▸ AIM OF THE EXERCISE
Find "The width and" in the material, then return exactly the line containing it and all lines after it to the end, leaving out pictures.

▸ PROVIDED RECORDS
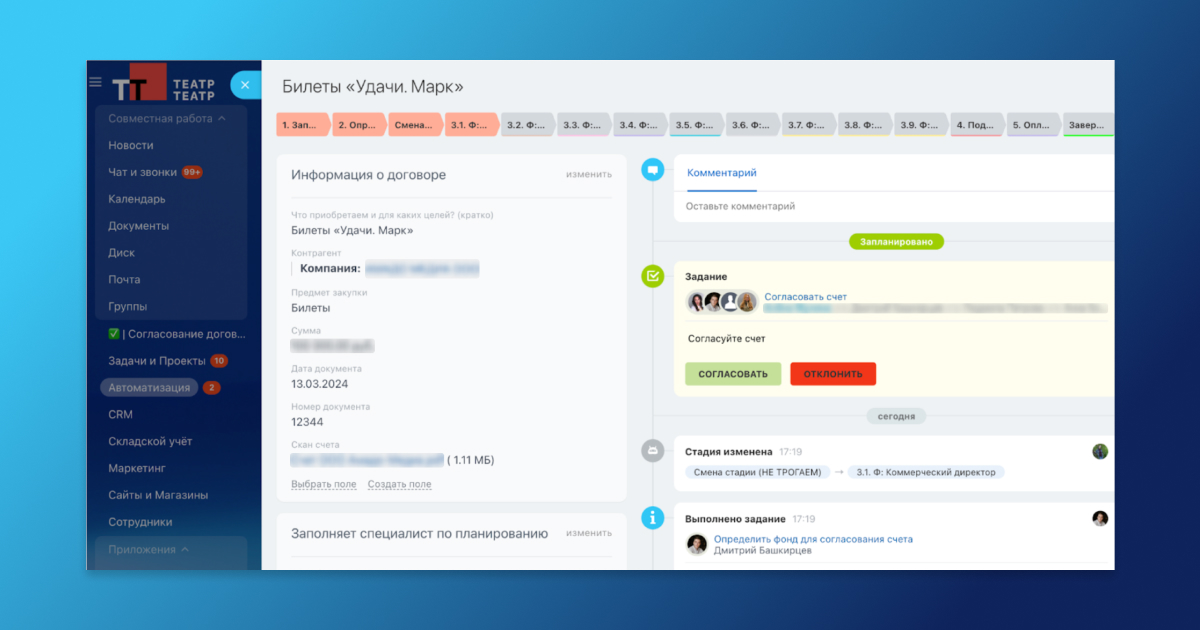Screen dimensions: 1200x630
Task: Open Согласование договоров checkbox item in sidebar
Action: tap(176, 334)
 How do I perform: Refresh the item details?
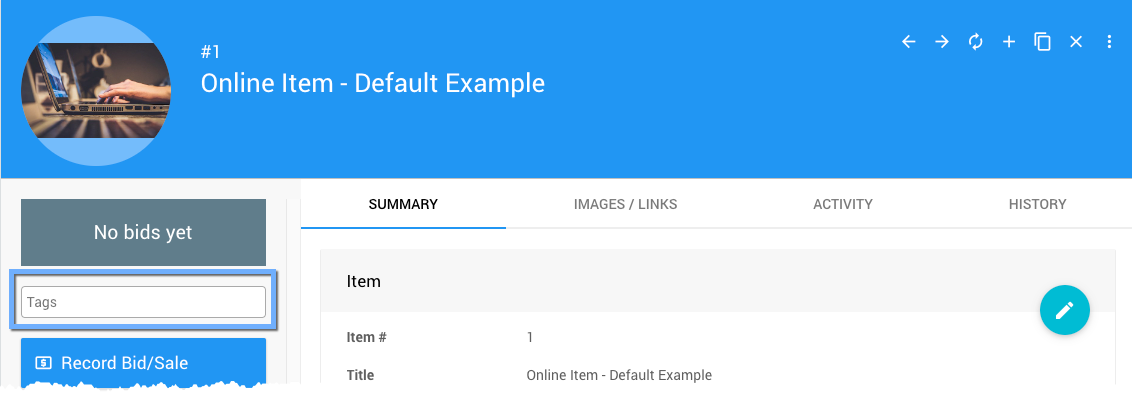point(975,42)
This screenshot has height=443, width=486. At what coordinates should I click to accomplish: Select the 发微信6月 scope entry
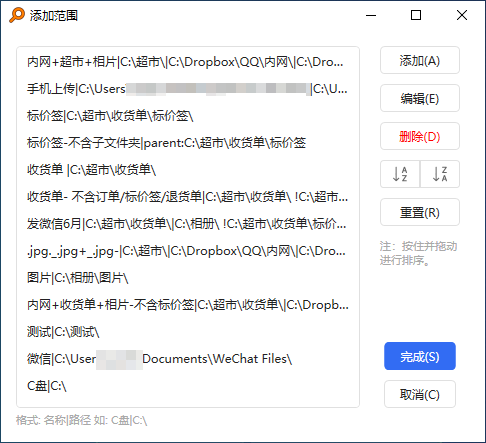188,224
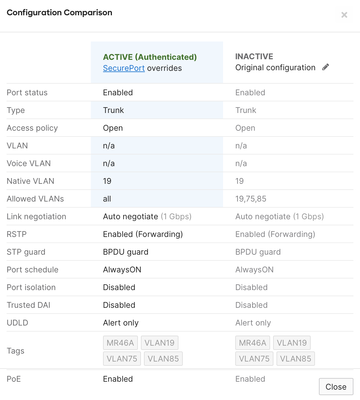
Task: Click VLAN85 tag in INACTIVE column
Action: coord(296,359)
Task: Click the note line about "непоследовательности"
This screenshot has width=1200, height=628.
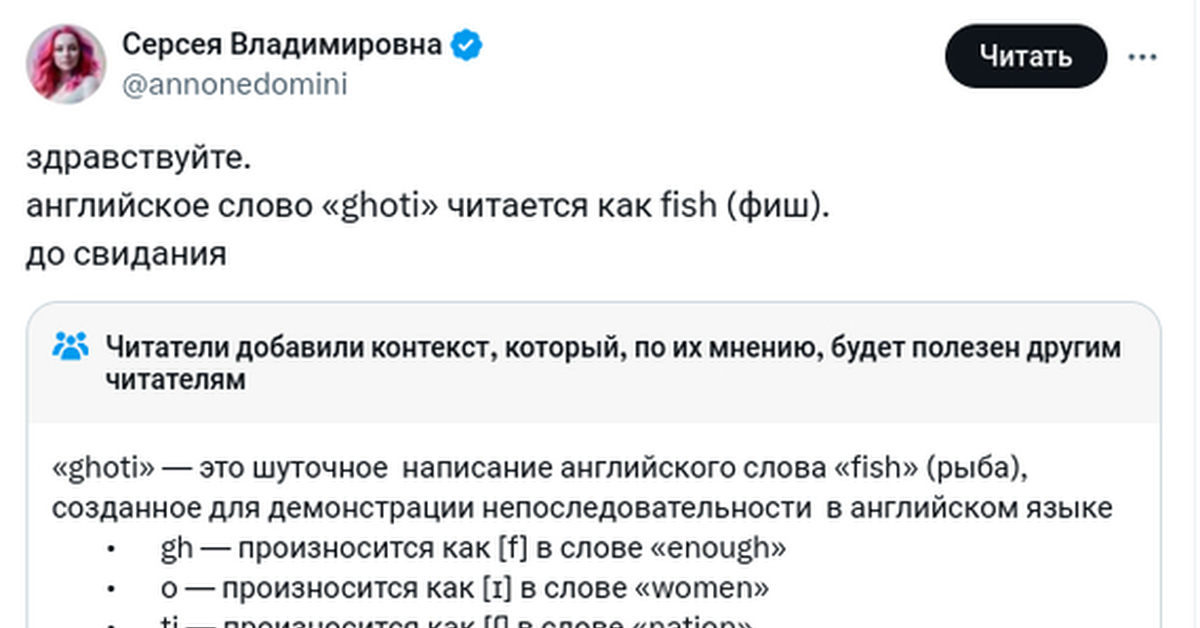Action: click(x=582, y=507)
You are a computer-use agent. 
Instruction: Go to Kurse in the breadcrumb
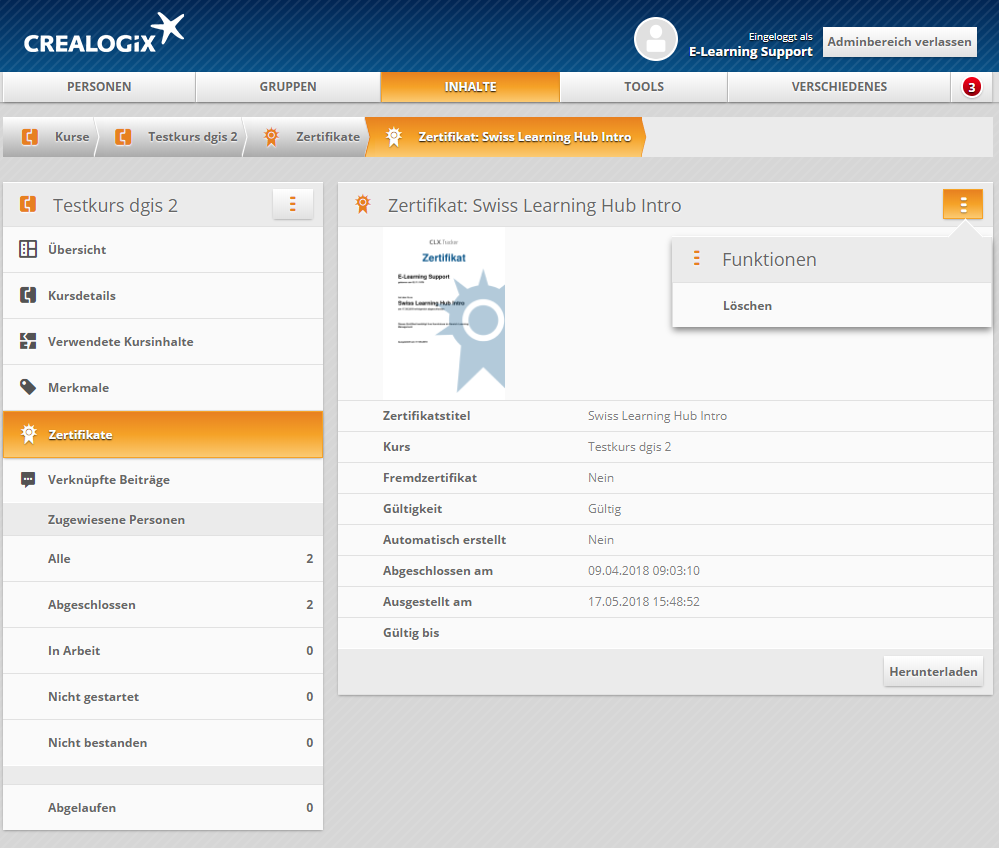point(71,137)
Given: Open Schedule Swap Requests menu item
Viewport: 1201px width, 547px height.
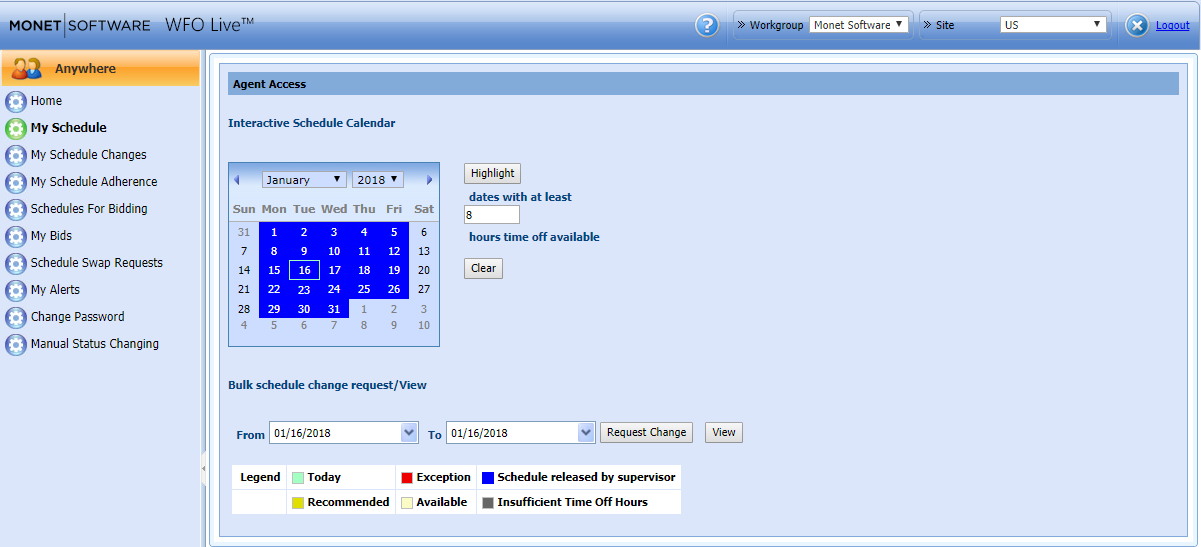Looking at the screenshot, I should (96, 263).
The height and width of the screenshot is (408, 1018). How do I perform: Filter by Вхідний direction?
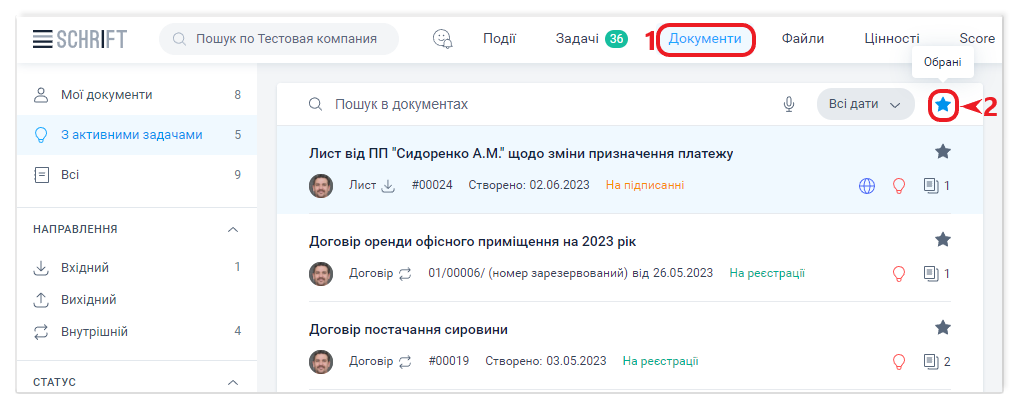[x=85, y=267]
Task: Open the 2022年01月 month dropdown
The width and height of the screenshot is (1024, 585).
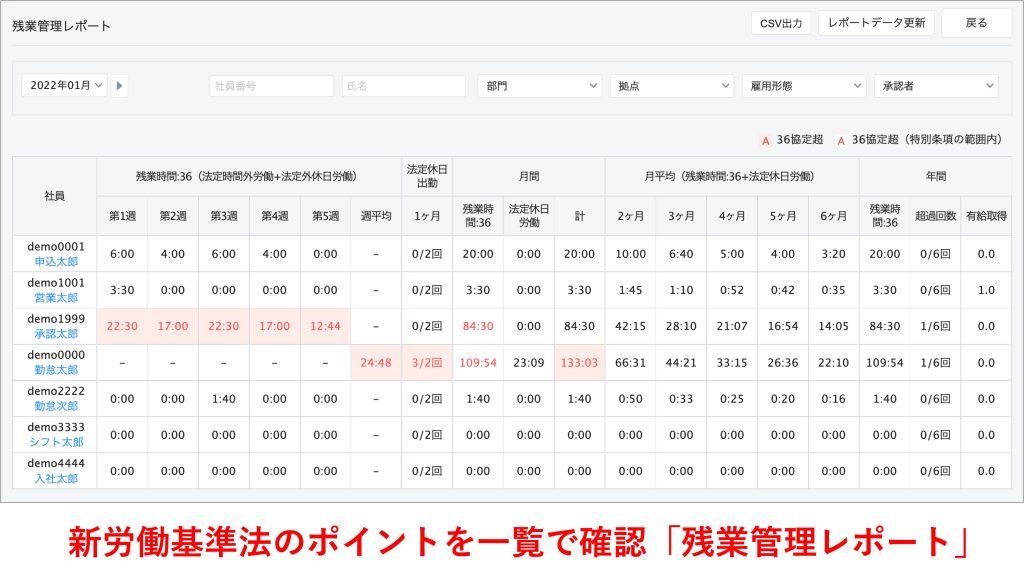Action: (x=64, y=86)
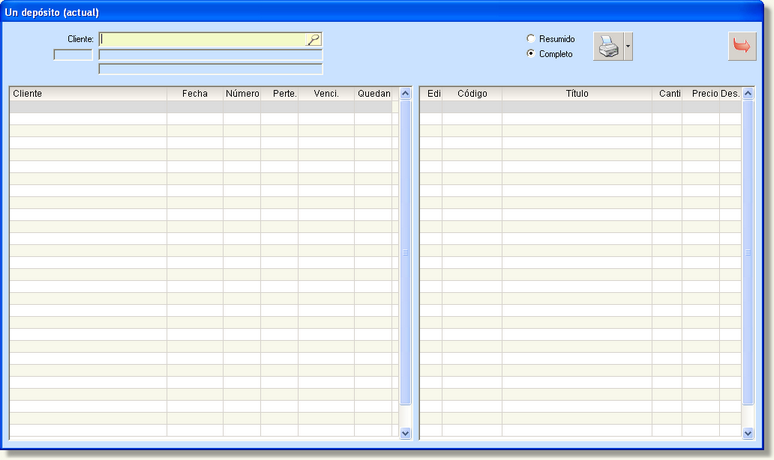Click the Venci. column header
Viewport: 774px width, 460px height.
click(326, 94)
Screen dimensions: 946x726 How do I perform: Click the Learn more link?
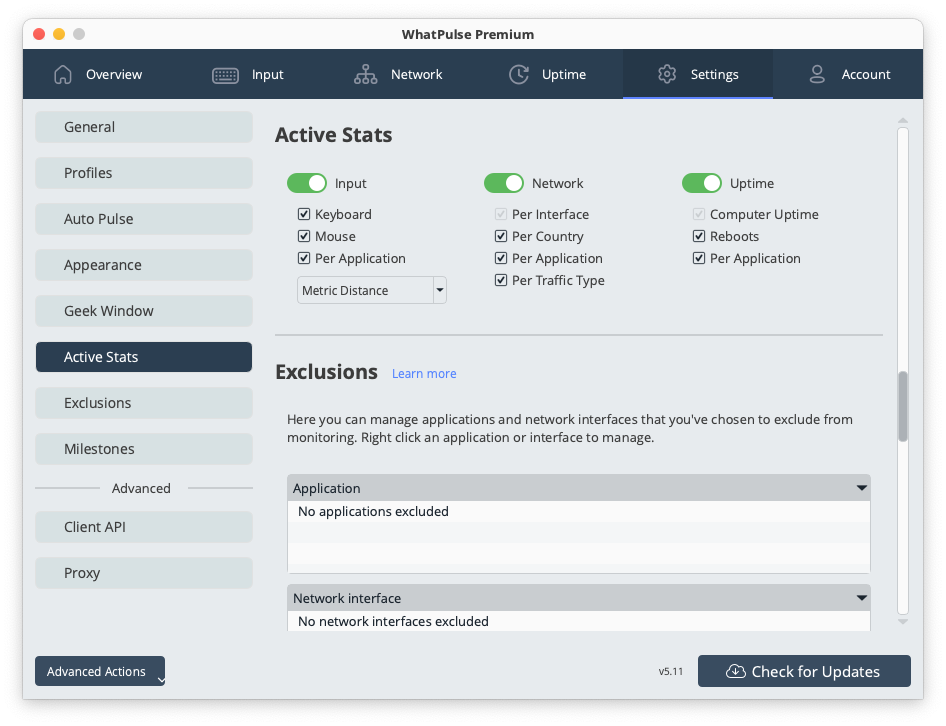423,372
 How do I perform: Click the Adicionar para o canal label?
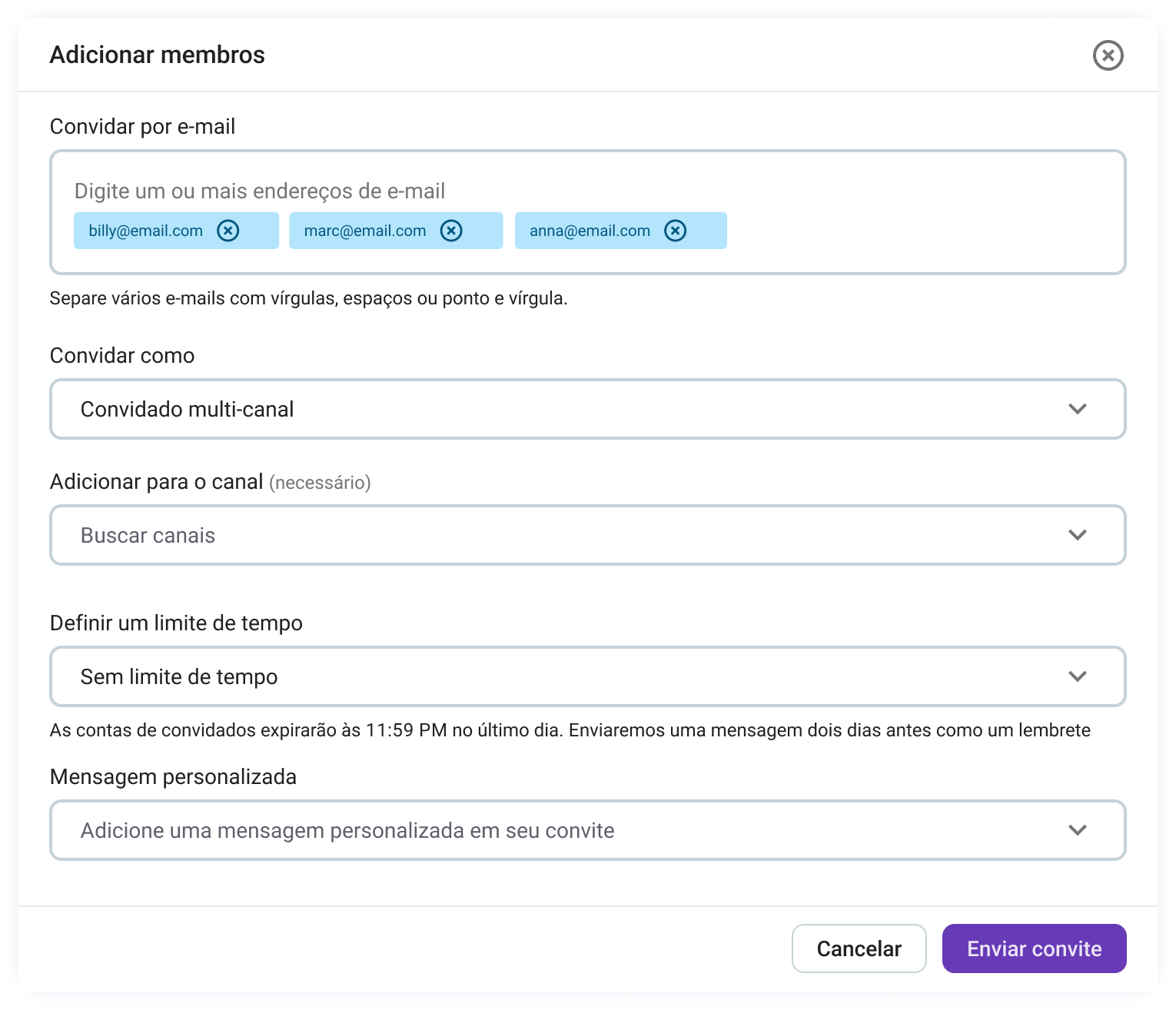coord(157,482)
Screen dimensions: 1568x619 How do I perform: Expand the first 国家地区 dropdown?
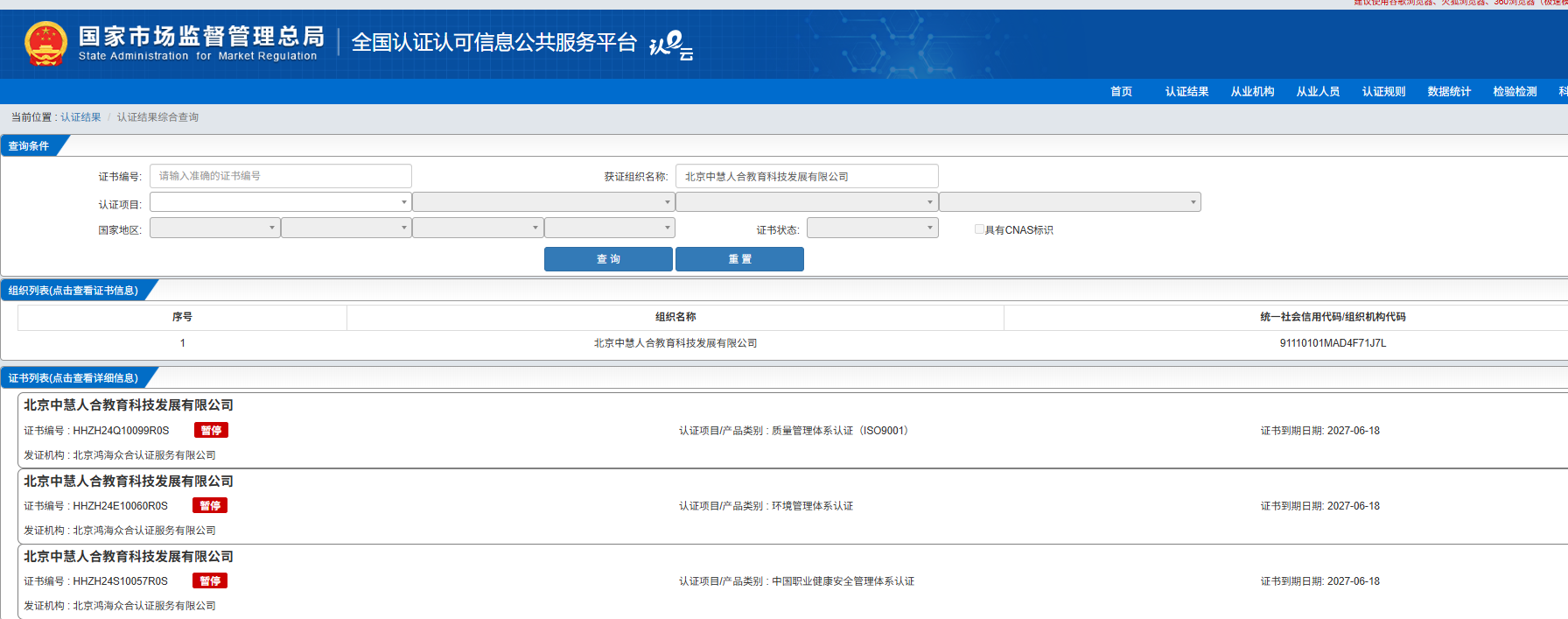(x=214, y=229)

▸ WRITTEN SOLUTION
The width and height of the screenshot is (1024, 585).
Action: (x=64, y=86)
Click the Venci. column header
Viewport: 774px width, 460px height.
click(326, 94)
Screen dimensions: 946x726 How do I perform: Click the Learn more link?
423,372
 How do I perform: Click the Adicionar para o canal label?
coord(157,482)
Screen dimensions: 1568x619 How do I perform: Expand the first 国家地区 dropdown?
(x=214, y=229)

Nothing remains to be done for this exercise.